Architecture

The keys to the new Sant Jordi Club: flexible and with urban vocation

The architect Jorge Vidal and the Parisian studio Bruther win the competition to build a new auditorium for 9,000 people in Montjuïc

Display of the future Sant Jordi Club
3 min

BarcelonaThe Sant Jordi Club was, in reality, a training ground annexed to the Palau Sant Jordi. For decades, however, the Sant Jordi Club has functioned as a concert hall with the quality of a shoebox, and as a residual piece in the complex of the Olympic Ring of Montjuïc. The access and the surroundings are rather depressing. The winning project for the new Sant Jordi Club, which was made public this Wednesday, aims to break with all these inertias: the architect Jorge Vidal (Barcelona, 1980) and the Parisian studio Bruther, formed by Stéphanie Bru and Alexandre Thériot; have won the competition called by Barcelona Serveis Municipals (BSM) with a project that, beyond a new building, includes improving the connection with the southern sector of the Olympic Ring and the landscape restoration of the surroundings. The future Sant Jordi Club will have a capacity of 9,000 people, almost triple the current 3,500. Vidal i Bruther's project is characterized by its flexibility of uses. To create good acoustics, it proposes the construction of a rather hermetic acoustic box within the building. The technical equipment will allow it to be divided into smaller spaces with dividing panels, from 1,000 people, and it will also be possible to create specific layouts for events such as conferences and fashion shows. The objective is that concerts can be held simultaneously at the Palau Sant Jordi and the Sant Jordi Club and that the audiences can cross paths. The budget is around 70 million euros. The forecast is to inaugurate a part of the building in 2029.

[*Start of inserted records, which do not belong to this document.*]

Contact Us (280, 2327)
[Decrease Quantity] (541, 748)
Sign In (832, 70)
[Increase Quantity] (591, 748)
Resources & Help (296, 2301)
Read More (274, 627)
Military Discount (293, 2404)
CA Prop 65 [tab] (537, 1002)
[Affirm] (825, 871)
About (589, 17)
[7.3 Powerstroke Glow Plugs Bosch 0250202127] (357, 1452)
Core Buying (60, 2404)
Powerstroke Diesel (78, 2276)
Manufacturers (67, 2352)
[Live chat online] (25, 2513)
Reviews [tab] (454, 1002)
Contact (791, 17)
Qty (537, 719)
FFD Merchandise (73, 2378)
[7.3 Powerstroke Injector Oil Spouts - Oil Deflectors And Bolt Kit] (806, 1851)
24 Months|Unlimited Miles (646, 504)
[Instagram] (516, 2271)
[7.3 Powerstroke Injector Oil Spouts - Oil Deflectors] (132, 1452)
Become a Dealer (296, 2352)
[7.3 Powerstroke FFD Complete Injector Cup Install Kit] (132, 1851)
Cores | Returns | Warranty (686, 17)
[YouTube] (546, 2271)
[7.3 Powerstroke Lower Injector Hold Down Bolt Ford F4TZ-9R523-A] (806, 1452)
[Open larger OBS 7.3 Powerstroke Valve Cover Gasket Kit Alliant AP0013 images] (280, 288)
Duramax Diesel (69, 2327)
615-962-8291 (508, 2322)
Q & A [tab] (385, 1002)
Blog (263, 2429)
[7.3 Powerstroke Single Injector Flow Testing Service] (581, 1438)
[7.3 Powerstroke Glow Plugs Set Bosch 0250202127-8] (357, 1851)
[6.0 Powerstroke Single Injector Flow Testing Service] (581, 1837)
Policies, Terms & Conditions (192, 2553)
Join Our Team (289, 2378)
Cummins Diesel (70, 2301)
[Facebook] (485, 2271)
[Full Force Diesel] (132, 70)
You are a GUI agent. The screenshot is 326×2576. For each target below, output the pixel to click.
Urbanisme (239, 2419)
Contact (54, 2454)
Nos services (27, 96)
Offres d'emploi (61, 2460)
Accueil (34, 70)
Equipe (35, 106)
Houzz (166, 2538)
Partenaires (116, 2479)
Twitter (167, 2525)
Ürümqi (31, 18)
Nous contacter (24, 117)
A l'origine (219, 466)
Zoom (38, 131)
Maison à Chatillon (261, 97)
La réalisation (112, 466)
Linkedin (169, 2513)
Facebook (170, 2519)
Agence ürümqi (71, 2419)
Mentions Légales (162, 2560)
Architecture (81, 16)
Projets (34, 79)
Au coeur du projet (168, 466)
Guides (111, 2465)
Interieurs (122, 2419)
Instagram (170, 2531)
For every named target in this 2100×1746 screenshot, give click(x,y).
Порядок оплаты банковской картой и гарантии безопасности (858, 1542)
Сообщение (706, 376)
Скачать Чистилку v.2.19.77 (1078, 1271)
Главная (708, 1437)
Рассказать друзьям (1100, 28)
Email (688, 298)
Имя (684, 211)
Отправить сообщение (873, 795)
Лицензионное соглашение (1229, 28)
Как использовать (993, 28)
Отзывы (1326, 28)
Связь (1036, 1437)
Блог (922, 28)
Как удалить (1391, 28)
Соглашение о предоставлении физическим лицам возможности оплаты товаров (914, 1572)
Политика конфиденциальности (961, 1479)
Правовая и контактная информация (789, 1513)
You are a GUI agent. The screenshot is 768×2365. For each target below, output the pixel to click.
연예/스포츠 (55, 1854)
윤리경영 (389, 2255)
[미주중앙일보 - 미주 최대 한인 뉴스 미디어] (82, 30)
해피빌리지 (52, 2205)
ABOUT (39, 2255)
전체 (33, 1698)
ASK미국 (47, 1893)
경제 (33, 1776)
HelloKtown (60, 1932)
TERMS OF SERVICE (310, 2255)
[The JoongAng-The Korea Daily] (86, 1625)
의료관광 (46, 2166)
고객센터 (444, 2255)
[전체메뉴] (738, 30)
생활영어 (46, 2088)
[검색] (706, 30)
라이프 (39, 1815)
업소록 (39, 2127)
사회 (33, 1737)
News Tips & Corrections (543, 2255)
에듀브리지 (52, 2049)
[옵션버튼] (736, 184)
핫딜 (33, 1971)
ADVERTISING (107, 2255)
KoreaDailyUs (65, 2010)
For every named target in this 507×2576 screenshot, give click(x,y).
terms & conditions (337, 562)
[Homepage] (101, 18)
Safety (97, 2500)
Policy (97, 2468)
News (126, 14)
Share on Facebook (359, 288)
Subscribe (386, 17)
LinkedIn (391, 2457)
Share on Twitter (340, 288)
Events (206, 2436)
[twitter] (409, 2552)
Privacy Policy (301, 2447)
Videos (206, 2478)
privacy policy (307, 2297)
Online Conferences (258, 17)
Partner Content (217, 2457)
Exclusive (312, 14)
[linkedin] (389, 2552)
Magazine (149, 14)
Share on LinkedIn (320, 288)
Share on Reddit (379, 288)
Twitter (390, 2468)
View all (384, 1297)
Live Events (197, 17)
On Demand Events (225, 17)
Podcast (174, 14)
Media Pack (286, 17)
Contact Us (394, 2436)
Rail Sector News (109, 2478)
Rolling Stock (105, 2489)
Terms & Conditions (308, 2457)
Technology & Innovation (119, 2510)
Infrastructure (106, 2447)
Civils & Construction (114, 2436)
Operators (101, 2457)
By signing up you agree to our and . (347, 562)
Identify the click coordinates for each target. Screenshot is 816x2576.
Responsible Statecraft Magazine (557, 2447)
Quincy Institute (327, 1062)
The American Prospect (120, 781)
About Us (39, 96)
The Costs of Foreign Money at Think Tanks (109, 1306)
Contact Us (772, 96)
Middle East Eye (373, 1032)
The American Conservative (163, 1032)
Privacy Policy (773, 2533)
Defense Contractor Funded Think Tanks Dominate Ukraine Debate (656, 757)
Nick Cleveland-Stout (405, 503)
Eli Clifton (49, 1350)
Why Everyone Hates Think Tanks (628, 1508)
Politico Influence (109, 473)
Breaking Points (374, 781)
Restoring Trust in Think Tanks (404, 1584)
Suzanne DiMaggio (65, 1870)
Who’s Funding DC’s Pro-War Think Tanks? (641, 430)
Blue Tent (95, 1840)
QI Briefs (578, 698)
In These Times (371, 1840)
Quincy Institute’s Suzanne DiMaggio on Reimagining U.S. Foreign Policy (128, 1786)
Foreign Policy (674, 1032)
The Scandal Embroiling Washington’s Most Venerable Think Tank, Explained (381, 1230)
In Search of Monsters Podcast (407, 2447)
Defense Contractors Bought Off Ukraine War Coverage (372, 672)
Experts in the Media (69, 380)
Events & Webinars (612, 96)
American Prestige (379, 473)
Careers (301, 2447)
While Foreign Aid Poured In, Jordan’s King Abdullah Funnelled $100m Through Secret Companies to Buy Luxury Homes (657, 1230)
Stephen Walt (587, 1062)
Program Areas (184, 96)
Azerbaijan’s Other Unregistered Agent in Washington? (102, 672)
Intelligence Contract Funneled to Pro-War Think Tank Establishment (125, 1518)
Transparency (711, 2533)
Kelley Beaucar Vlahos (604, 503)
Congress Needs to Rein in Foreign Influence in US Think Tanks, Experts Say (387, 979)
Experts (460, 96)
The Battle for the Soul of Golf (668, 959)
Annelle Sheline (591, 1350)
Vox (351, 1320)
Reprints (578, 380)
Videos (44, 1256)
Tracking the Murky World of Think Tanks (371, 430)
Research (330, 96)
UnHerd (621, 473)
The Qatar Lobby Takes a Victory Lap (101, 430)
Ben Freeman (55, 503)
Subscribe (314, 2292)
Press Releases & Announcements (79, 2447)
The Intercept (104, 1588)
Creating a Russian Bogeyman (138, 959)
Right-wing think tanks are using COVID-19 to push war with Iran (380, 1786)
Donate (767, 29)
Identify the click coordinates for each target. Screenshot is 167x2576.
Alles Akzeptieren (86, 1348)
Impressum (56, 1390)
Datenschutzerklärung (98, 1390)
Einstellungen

Another of the project's distinguishing features is the creation of a large foyer covered by a section of stands that will be fixed. "The trend in concert halls is that the user experience does not begin when the concert starts, but when you arrive. It's about being able to meet people outside, go into the foyer, enter the concert and leave as if it were a single continuous experience," says the architect.

Taking advantage of public space

Regarding the urban scale of the project, Vidal points out that the current Olympic Ring is a series of platforms "disconnected" from the southern part of the complex. For this reason, his project includes a series of "landscape paths" from the future L2 metro station to the west side of the Sant Jordi Club. "It is about giving civic continuity to the entire ring. Now, people go to concerts, arrive and leave. They don't take advantage of all this public space we have," laments Vidal.

The respectful relationship with Arata Isozaki's legacy at the Palau Sant Jordi is also one of the project's unique features: the Sant Jordi Club will not exceed the line of the palace's dome, and there will be a ground-level continuity between the Club's court and the Palace's court. Furthermore, the structure with six large hexagonal arches proposed by Vidal reflects the proportions of the 3.6-meter spatial grid of the Palau Sant Jordi.

An architect with an experimental drive

Jorge Vidal is known in Barcelona for being the author of the Teresa Pàmies Cultural Centre, along with Carles Rahola, and for the expansion of the Mayoral gallery. Currently, he has underway the rehabilitation of the Horta Market and the Jordi Solé Tura Civic Tower in Besòs. Vidal assures that he never starts working with a closed idea and that he finds solutions based on the location, the program, and the construction techniques. "There is always an interest in trying to discover new ways in which space can relate to people and, therefore, to foster the maximum possible opportunities and relationships," explains Vidal. "A building must withstand the passage of time and different programs, and it must continue to resist to accommodate more possibilities. This is achieved with logical and structural clarity and from a pragmatic point of view, but we must not forget that architecture also has a poetic duty, and that space must be pleasant and have a sensory component.

Vidal also has an in-depth view of sustainability: "For me, sustainability is holistic and begins with the decision of scale and that the building can be used in all possible ways for the maximum amount of time." At the future Sant Jordi Club, sustainability will be materialized in the production of renewable energy with photovoltaic panels, aerothermal energy, rainwater recovery, the use of low-carbon and recycled materials, and the use of circular economy criteria during the works. Furthermore, landscaping will promote biodiversity, soil permeability, and natural water management. All this will contribute to reducing the urban heat island effect and improving the environmental quality of the outdoor spaces of the Olympic Ring.

The environmental conditions of the Sant Jordi Club will have to take into account whether the acoustic enclosure is rather closed, the relationship with the more open spaces of the venue, and the air renewal during the entry and exit of the public. "There is the classic discussion of whether buildings should have this capacity to close and be opaque. What I find interesting is that buildings can transform according to the time of year thanks to technology. The correct function of a building is its capacity for transformation in relation to the exterior," states Vidal.